Action item: All lines from the one containing "The height and width of the screenshot is (554, 1091)." to the end of the data below are to be returned exactly, both ends included, with nothing added.

Dataset records:
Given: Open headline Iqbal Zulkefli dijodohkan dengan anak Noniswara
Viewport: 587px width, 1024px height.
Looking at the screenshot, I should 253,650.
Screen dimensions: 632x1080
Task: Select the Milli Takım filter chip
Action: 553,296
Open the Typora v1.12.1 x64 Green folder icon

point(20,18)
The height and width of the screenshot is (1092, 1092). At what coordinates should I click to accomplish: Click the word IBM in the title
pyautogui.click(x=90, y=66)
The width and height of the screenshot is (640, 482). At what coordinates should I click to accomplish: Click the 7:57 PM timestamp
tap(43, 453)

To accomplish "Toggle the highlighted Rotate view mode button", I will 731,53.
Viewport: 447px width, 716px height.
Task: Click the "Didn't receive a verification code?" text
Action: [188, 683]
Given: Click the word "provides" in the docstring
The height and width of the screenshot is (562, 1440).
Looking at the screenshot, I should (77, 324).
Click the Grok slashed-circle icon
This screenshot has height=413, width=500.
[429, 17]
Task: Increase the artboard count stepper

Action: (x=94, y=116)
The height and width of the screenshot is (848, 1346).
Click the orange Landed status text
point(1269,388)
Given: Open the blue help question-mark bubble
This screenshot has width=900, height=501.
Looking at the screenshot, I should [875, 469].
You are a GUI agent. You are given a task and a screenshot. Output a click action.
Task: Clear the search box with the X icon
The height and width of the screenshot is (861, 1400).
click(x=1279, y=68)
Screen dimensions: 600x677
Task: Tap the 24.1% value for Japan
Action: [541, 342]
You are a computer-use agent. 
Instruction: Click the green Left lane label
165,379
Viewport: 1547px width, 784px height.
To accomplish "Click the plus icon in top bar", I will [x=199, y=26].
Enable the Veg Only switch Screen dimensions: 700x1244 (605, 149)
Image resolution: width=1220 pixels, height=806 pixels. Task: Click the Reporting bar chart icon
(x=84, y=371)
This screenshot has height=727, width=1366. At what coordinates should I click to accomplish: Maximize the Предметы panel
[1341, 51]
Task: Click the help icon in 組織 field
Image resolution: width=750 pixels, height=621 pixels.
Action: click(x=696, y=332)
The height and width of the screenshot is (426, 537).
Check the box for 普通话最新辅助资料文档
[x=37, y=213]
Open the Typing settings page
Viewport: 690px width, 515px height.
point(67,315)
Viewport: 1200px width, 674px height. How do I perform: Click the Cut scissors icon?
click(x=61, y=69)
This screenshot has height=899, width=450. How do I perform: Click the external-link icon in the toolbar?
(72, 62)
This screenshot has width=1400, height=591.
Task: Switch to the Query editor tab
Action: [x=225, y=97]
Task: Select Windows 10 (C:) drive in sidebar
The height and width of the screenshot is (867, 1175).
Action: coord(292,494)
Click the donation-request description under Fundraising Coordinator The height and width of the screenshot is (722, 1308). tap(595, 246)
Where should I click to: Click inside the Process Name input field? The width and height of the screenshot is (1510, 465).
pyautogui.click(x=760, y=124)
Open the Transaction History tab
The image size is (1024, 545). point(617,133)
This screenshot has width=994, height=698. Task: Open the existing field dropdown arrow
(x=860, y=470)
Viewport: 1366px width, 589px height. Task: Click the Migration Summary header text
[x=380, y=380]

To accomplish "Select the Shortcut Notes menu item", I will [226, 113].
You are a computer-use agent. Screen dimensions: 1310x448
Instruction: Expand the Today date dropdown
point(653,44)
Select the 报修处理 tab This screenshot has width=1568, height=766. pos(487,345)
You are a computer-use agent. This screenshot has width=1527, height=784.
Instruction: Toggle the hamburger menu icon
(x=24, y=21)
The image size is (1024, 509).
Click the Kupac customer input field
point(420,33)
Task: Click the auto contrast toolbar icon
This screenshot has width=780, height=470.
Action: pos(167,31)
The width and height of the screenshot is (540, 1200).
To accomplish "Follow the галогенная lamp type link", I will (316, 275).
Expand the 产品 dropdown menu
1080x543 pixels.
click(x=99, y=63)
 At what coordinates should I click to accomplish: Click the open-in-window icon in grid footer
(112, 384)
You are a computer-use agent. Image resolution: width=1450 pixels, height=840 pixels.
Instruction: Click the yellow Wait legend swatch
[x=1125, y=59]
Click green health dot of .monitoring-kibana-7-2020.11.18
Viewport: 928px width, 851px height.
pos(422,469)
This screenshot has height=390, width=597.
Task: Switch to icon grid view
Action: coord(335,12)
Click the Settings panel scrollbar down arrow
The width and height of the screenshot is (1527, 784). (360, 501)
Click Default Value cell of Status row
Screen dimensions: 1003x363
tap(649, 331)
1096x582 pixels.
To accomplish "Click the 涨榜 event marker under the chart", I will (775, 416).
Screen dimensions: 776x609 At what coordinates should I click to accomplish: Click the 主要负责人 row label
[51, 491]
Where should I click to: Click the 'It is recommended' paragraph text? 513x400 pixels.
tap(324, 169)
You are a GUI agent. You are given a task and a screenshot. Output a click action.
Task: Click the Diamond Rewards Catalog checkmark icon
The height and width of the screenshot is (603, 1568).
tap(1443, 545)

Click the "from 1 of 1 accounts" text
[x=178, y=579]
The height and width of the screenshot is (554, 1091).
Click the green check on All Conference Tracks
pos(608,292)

Solution for this problem:
The height and width of the screenshot is (554, 1091).
Click the green check on All Conference Tracks
pos(608,292)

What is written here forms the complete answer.